Collected data:
══════════

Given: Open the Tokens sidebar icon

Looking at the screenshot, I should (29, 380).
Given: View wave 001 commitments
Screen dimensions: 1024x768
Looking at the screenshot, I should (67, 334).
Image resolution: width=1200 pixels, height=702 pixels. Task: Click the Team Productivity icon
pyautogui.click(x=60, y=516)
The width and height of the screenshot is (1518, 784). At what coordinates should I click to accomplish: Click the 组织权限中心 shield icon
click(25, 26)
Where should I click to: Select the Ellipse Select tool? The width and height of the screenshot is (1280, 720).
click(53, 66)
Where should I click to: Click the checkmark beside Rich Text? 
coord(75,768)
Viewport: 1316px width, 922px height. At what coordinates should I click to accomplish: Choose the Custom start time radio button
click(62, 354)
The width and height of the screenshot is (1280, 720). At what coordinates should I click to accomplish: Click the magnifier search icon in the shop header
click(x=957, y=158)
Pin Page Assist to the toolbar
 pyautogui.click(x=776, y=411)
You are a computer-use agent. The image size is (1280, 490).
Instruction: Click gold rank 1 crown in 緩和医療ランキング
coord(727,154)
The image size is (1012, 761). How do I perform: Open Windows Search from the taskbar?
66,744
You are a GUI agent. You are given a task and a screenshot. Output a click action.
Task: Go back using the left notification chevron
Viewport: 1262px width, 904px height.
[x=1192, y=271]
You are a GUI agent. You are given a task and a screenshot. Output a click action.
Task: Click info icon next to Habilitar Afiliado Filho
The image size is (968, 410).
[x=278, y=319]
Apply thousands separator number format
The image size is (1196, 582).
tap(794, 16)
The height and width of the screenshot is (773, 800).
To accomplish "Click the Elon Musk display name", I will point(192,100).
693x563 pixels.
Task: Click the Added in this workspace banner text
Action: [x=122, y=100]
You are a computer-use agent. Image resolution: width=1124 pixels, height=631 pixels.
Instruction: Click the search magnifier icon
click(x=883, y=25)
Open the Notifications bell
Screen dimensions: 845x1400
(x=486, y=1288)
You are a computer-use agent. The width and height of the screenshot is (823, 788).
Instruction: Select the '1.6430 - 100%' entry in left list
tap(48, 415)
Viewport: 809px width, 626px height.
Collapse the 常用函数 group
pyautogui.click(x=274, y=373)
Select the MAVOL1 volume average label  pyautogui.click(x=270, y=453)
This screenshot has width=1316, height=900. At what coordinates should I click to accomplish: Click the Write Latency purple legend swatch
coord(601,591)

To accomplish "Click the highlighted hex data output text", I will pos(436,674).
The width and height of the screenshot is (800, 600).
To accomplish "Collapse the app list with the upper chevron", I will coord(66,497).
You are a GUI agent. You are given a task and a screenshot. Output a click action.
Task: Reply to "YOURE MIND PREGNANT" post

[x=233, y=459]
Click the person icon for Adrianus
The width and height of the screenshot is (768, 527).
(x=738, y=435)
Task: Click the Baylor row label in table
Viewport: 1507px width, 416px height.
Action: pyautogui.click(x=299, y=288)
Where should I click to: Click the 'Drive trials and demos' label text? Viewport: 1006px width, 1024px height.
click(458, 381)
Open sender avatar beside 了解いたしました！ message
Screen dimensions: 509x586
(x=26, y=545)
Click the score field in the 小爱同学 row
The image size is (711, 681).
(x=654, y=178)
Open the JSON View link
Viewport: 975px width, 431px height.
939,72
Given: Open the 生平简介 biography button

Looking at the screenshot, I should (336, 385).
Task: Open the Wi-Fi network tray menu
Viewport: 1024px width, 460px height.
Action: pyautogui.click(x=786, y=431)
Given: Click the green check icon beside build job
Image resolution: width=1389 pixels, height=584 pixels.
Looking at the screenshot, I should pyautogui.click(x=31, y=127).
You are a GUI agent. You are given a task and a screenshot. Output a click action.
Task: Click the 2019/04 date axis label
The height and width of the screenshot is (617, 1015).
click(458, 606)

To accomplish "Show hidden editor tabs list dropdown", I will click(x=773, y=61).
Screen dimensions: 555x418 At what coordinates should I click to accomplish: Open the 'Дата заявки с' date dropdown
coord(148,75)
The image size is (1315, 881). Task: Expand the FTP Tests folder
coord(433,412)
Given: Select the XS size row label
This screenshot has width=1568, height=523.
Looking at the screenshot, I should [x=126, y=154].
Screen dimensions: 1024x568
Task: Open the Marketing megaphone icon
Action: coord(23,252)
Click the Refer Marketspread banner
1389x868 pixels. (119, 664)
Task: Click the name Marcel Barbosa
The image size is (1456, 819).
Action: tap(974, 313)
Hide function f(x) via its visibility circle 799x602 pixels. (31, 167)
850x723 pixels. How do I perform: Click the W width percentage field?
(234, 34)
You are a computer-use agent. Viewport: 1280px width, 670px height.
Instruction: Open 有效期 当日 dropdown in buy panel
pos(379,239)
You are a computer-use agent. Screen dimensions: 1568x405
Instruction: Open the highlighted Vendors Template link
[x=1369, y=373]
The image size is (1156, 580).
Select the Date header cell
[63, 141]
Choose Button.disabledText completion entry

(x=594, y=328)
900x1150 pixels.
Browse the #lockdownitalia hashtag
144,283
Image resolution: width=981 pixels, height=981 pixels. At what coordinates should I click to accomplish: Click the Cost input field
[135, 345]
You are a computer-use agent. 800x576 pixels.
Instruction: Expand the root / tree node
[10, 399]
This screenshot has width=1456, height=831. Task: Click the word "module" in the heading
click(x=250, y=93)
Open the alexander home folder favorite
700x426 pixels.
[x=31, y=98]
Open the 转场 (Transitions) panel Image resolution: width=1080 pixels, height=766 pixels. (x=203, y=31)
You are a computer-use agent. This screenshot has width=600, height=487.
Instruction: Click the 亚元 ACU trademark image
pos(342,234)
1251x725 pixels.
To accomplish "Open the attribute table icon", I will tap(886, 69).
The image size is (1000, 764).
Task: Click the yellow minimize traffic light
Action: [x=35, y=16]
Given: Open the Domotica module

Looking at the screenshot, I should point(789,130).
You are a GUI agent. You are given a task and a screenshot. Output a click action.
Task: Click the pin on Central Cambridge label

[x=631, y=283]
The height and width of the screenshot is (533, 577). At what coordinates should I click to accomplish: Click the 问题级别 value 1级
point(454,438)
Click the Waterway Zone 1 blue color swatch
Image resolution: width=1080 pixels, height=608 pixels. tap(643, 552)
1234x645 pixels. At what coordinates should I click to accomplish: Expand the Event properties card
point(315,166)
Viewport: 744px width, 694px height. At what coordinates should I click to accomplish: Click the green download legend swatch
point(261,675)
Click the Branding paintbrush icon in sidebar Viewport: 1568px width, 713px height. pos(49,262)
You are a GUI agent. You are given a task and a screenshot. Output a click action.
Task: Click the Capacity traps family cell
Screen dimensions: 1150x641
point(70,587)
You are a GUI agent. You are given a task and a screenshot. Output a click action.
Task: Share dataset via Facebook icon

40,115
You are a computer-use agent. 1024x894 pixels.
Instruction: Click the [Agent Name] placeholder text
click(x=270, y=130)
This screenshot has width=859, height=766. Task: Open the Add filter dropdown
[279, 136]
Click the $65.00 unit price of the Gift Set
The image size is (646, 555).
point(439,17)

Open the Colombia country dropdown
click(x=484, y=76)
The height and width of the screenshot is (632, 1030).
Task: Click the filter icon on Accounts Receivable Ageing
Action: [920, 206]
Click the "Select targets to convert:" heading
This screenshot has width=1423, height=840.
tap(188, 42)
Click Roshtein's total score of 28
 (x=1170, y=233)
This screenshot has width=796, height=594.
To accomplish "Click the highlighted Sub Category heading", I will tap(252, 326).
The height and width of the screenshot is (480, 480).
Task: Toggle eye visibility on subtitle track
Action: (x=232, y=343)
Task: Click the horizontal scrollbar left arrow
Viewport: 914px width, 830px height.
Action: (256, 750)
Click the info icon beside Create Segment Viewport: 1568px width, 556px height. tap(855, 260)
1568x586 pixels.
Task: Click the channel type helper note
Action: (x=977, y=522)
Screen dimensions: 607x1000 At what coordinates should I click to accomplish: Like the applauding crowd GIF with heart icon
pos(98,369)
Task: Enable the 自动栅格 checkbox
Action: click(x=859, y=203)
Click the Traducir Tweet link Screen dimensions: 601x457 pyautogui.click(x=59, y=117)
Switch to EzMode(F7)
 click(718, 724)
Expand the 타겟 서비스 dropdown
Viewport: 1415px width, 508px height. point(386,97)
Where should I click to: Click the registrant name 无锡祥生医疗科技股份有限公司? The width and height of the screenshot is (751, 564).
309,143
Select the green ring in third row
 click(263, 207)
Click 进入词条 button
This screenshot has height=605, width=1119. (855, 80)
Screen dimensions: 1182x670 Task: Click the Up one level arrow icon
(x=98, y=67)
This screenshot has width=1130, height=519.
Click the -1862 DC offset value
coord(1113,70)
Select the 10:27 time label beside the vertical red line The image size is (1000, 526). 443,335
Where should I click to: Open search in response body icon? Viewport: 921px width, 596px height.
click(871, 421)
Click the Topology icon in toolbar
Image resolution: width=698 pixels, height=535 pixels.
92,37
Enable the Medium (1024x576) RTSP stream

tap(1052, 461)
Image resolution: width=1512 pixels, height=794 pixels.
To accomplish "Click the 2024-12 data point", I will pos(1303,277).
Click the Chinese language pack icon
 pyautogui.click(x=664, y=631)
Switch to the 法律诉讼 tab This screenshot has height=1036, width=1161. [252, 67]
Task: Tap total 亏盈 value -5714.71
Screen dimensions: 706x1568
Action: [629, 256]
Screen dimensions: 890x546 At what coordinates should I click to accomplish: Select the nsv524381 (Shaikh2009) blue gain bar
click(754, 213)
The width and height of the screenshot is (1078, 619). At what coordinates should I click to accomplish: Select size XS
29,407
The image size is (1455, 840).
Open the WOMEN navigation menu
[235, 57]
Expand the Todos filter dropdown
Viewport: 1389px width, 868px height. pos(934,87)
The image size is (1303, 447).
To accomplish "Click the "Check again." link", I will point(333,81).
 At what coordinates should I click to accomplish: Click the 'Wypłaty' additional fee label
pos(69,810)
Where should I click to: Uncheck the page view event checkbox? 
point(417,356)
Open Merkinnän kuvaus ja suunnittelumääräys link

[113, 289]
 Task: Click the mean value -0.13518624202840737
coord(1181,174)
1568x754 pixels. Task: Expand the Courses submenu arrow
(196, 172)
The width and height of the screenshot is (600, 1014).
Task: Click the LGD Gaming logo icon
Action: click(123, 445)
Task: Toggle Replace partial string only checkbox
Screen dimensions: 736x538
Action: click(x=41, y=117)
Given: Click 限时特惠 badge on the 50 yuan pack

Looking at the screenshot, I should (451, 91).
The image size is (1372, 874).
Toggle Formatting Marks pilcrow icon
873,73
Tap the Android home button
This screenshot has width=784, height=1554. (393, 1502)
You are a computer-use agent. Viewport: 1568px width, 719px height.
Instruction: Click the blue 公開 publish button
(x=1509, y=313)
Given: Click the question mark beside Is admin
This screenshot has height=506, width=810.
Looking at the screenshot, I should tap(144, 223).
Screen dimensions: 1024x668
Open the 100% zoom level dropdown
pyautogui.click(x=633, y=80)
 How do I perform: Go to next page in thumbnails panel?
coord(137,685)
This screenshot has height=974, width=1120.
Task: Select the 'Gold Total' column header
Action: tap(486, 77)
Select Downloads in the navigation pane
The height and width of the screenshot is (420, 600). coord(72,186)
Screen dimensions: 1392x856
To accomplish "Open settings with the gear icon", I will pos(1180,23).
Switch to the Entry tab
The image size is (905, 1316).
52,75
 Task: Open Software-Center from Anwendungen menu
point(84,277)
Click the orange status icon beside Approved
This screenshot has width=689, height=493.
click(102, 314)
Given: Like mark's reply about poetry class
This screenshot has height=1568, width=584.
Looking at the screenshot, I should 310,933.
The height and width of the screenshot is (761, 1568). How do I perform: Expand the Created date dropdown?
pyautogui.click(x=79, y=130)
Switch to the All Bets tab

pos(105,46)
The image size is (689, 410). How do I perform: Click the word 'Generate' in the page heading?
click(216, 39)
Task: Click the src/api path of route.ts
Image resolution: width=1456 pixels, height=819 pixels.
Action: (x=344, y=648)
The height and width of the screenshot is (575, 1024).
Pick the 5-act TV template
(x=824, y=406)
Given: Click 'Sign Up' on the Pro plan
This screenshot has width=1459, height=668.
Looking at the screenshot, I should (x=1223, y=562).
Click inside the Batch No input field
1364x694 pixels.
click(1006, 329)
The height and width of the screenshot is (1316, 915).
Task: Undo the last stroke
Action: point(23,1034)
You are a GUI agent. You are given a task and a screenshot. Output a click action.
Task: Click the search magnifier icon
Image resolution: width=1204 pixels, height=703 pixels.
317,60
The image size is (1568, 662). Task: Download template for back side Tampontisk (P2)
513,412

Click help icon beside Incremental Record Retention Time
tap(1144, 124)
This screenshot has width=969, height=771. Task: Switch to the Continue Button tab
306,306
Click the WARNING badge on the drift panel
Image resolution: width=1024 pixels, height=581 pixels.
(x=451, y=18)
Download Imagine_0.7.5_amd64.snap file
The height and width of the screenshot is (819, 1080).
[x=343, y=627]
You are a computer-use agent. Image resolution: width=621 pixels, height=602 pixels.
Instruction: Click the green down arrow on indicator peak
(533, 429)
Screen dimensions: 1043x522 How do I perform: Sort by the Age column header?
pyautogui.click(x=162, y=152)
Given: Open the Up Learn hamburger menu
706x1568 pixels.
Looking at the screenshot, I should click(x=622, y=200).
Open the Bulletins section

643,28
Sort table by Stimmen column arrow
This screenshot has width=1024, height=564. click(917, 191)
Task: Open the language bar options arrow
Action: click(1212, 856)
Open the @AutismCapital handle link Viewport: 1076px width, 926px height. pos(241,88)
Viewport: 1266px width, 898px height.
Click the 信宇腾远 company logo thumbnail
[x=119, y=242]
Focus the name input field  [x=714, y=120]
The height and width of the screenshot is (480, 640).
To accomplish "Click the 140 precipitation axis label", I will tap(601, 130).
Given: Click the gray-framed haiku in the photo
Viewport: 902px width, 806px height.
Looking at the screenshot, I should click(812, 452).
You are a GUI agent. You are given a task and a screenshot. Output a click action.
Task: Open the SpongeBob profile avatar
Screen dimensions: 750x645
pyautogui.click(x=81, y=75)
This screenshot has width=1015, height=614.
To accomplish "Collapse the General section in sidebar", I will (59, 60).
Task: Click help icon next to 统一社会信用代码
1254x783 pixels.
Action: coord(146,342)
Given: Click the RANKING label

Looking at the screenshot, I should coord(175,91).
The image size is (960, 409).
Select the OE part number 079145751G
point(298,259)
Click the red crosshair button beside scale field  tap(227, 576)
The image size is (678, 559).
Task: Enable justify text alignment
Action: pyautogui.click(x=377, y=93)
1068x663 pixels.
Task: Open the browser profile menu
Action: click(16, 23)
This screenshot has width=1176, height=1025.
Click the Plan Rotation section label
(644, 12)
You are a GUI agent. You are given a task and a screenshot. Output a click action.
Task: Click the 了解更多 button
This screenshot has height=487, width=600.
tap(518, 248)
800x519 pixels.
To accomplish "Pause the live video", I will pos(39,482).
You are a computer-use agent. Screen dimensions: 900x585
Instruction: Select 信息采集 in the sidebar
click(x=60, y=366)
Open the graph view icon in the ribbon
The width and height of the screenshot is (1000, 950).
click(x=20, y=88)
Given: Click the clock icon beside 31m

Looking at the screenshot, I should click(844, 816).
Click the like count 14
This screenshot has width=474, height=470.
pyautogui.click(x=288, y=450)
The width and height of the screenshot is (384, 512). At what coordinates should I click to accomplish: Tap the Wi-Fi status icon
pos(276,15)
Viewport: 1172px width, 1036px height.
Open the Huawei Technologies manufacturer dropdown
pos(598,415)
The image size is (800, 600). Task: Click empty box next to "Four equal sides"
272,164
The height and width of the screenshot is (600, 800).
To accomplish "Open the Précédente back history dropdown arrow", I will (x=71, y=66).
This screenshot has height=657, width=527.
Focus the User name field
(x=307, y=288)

══════════

* [Task instructions] Every line above that holds the word "axis" needs to be copied.

* [Task result]
Task: Click the 2019/04 date axis label
To accomplish "Click the 140 precipitation axis label", I will tap(601, 130).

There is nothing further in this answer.